Весть о покушении Каракозова быстро облетела столицу. Придворный, гвардейский чиновный Петербург спешил во дворец, где скоро от непомерной тесноты яблоку было негде упасть. Александр II вывел в Белую залу Комиссарова — и все стихло.
— Вот мой спаситель… Осип по отцу Иванов! Он из тех же костромских краев, откуда история Руси уже почерпнула одного героя — Ивана Сусанина! Надеюсь, дворяне, вы радушно примете в свою среду возведенного мною в дворянское достоинство вчерашнего крестьянина… В знак его подвига прошу вас отныне именовать его так: Комиссаров-Костромской!
В сановной толпе возникло некоторое оживление.
— Везут… сейчас явится, — слышались голоса.
Отдадим должное шефу жандармов князю Долгорукому: он архиспешно провел архисложнейшую операцию по изысканию в трущобах Петербурга драчливой Манюшки. По лестнице дворца уже вели рыдающую бабу. Платок сбился на ухо, волосы распатлатились. В ужасе перед неизвестностью она завывала! Комиссаров, узрев жену, испытал некоторое уклонение в сторону (возжелалось ему по привычке спрятаться). Их поставили рядом, и тут Манюшка, услышав похвалы мужу, малость опамятовалась. К ней подошел сам петербургский предводитель дворянства, граф Орлов-Давыдов, и при всех долго и смачно лобызал ее рябые раздутые щеки:
— Голубушка, и тебя сопричислим к дворянству…
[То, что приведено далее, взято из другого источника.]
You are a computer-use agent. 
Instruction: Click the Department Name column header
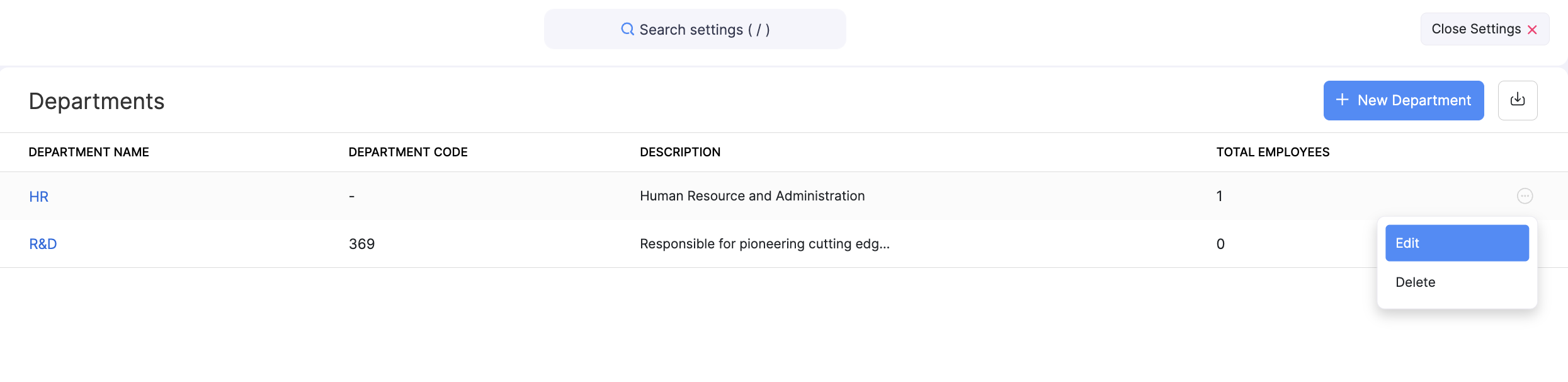coord(89,152)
Александр II сделал знак рукою обер-церемониймейстеру, а тот пошел в двери и увел за собой на улицу громадное скопище придворных. Наконец-то настал вожделенный момент, когда можно похмелиться «после вчерашнего». Тотлебен отвез Комиссаровых к себе на дом, и новоявленный Сусанин так напился, что ничего не помнил. Продрав утром глаза, он зябко вздрогнул:
— Похмелиться бы… ух как душа горит!
— Шампанею с ледника подать, — раздался властный голос…
Тотлебен от него ни на шаг — являл «спасителя» всюду, как содержатель зверинца являет публике редкого зверя. При этом, как известно, мзду за показ получает не сам зверь, а его укротитель. Тотлебен своего достиг: карьера была восстановлена, государь с генералом снова благожелателен…
— Ура! — И захлопали пробки с утра пораньше.
Комиссаров-Костромской стал входить в роль «спасителя».
— Стою это я… вот так примерно, — рассказывал он всем. — И вдруг наблюдаю… Пистолет кто-то вздымает. Целится. Ага, думаю, это в кого же ты целишься? В надежду всея Руси?.. Тут я не стерпел да ка-ак врежу. Он — кувырк! А пуля мимо — шварк… Ну, слава те хосподи. Перекрестился я тута, и отлегло…
— А я при этом сбоку стоял, — утверждал Тотлебен. — Но зла пресечь не успел. Зато этот молодец не сплоховал.